Introducing my new ~ 8 week old Pied cockatiel! :yellow pied: Name still to be decided, but will be a nice companion to my earl: Flynn


----------



## CaliTiels (Oct 18, 2012)

It's precious


----------



## Brandon2k14 (Nov 26, 2014)

Cute he looks like my uncles tiel.


----------



## TamaMoo (Jan 12, 2014)

Gorgeous baby! Love the crest!


----------



## JoJo's Mom (Oct 20, 2012)

Adorable!! Love that long crest


----------



## TexTiel (Mar 17, 2013)

I love the markings. Very nice. Congratulations.


----------



## Vickitiel (Oct 10, 2012)

Awwww, so cute!!


----------



## Lulu-Tiel (Jun 3, 2012)

So cute!! I love pieds!


----------



## Janalee (Jul 25, 2012)

*new tiel*

What a handsome bird! He/she ? is beautiful!


----------



## Brian_I (Mar 29, 2015)

I ended up calling the new 'tiel Spike (after the comedian Spike Milligan), as his crest is his most spectacular feature!

Pleased to say that Spike & Flynn have got on OK once I introduced Spike after quarantine!

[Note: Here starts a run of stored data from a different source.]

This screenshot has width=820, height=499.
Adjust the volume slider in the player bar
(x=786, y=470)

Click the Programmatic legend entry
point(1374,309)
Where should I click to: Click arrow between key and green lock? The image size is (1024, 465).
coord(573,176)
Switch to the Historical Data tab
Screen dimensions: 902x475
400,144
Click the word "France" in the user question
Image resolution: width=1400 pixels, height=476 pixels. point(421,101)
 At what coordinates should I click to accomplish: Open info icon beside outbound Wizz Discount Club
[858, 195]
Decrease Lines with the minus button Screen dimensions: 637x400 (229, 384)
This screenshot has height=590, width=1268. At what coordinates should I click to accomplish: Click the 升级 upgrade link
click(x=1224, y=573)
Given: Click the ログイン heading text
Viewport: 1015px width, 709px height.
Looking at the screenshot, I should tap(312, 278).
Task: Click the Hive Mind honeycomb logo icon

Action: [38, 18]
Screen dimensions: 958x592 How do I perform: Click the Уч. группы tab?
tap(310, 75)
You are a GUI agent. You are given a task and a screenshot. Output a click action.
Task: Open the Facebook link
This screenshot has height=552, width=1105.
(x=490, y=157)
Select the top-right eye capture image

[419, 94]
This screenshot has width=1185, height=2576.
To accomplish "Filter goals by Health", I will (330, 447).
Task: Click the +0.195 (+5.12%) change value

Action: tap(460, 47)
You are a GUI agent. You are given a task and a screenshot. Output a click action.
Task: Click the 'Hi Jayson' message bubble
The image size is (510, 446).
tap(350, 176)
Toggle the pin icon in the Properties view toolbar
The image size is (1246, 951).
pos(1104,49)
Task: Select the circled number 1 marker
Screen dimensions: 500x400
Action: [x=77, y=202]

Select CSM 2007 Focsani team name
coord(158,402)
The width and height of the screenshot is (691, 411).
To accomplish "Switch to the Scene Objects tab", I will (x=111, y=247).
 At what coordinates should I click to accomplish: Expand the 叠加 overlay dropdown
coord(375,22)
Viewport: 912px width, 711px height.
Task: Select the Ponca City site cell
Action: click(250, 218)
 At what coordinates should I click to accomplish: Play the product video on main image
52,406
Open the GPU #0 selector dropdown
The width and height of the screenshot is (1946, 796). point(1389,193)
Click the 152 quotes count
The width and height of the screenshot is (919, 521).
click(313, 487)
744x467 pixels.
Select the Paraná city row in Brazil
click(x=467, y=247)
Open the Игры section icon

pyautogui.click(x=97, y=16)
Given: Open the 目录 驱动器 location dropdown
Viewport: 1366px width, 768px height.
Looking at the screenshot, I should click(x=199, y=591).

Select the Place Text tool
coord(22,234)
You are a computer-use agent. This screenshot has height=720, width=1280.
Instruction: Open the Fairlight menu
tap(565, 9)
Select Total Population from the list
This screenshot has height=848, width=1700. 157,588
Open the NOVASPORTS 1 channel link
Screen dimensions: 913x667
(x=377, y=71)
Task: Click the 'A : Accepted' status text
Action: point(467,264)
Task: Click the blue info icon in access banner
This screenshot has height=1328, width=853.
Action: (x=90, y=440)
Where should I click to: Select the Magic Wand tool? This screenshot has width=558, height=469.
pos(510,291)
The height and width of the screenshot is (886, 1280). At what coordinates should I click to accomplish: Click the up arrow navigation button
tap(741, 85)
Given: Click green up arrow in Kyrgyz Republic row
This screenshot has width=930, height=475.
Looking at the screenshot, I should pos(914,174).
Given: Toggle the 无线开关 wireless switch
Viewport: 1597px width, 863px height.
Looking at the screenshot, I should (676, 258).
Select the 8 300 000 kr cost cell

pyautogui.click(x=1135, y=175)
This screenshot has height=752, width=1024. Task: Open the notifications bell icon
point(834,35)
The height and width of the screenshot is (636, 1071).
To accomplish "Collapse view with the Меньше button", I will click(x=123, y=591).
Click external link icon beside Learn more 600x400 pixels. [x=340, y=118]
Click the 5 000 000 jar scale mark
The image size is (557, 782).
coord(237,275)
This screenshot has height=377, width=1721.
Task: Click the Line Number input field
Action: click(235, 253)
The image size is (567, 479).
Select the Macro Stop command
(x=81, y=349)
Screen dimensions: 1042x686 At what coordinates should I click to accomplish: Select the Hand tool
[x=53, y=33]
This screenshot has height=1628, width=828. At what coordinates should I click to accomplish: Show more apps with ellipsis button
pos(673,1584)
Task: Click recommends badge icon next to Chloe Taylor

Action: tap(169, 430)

Ive noticed a big difference in Flynns behavior, he no longer screams when I leave for working in the morning, and when I return I often see him chatting up Spike! I've also seen Flynn making heart shapes with his wings while whistling to Spike! awwww!


----------



## wwdragon (Jul 24, 2015)

WOW!

He looks just like my Echo  What a pretty bird :wf cinnamon:

Here is Echo helping me work lol

Barry


----------



## vidchick (Jul 1, 2015)

Spike is gorgeous, love the colours! But then, I do like a pied...


----------